The value of C in Rolles's theorem for the function \(f(x)=e^xsinx,x\epsilon[0,\pi]\),is :

• A. \(\frac{\pi}{6}\)
• B. \(\frac{\pi}{4}\)
• C. \(\frac{\pi}{2}\)
• D. \(\frac{3\pi}{4}\)

Answer 1

The Correct Option is D

Given the function \(f(x) = e^x \sin x\) on the interval \([0, \pi]\), we are to find the value of \(c\) that satisfies Rolles's Theorem.

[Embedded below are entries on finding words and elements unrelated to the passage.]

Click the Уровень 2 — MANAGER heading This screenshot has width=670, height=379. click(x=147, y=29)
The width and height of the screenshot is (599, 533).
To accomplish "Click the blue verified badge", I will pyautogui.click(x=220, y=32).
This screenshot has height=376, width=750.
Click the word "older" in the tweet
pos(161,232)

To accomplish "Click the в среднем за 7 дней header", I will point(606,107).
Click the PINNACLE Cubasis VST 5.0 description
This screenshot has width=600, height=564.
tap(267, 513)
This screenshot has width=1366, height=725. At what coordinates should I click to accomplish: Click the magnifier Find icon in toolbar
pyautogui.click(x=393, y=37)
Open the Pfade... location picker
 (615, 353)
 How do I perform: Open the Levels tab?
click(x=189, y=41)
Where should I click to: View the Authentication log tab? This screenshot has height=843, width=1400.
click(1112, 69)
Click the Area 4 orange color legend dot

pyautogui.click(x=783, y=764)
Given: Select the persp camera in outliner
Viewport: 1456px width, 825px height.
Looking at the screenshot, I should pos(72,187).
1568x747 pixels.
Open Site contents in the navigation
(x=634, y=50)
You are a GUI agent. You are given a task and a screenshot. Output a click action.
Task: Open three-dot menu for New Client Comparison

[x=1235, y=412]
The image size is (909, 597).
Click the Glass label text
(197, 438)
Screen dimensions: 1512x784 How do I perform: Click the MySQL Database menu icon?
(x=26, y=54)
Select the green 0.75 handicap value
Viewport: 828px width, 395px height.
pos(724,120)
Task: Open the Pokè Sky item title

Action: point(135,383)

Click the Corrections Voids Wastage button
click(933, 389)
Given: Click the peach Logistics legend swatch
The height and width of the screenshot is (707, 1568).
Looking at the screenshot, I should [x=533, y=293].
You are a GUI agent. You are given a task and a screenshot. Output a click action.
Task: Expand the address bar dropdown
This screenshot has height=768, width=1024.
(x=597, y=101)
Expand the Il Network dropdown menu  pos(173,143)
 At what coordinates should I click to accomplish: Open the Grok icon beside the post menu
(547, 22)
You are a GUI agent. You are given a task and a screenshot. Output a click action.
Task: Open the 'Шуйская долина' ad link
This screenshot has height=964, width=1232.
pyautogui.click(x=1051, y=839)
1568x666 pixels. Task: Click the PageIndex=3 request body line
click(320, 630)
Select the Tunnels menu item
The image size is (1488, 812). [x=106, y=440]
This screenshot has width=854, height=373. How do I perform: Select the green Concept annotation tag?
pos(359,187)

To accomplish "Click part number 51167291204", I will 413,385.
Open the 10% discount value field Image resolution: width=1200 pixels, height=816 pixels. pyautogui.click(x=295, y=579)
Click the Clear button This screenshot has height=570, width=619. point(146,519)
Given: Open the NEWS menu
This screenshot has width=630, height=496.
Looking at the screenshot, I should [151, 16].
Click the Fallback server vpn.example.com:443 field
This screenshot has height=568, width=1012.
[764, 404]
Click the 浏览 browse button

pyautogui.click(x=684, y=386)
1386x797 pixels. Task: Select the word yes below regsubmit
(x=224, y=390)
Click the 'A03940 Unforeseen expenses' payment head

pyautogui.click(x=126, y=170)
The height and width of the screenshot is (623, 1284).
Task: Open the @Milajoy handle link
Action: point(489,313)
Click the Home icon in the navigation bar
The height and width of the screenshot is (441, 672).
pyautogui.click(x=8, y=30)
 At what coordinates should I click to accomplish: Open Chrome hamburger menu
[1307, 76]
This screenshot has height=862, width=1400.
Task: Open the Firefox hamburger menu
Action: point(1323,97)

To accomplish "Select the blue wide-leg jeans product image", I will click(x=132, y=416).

Rolles's Theorem states that if a function \(f\) is continuous on \([a, b]\), differentiable on \((a, b)\), and \(f(a) = f(b)\), then there exists at least one \(c \in (a, b)\) such that \(f'(c) = 0\).

First, we verify the conditions of the theorem:

• Continuity: \(f(x) = e^x \sin x\) is continuous on \([0, \pi]\) since both \(e^x\) and \(\sin x\) are continuous.
• Differentiability: \(f(x)\) is differentiable on \((0, \pi)\) as \(e^x\) and \(\sin x\) are differentiable.
• Equal values: Calculate \(f(0)\) and \(f(\pi)\):

  \(f(0) = e^0 \sin 0 = 1 \times 0 = 0\)
  \(f(\pi) = e^\pi \sin \pi = e^\pi \times 0 = 0\)

  Both \(f(0)\) and \(f(\pi)\) are 0, satisfying the condition \(f(a) = f(b)\).

Now, find \(f'(x)\):

\(f'(x) = \frac{d}{dx}(e^x \sin x) = e^x \sin x + e^x \cos x\) using the product rule.

Set \(f'(x) = 0\):
\(e^x (\sin x + \cos x) = 0\)

Since \(e^x \neq 0\), we solve:

\(\sin x + \cos x = 0\)

Or equivalently:

\(\tan x = -1\)

The general solutions for \(\tan x = -1\) are \(x = \frac{3\pi}{4} + n\pi\).

In the interval \((0, \pi)\), the solution is:

\(x = \frac{3\pi}{4}\)

Thus, the value of \(c\) in the interval \((0, \pi)\) that satisfies Rolles's Theorem is \(\frac{3\pi}{4}\).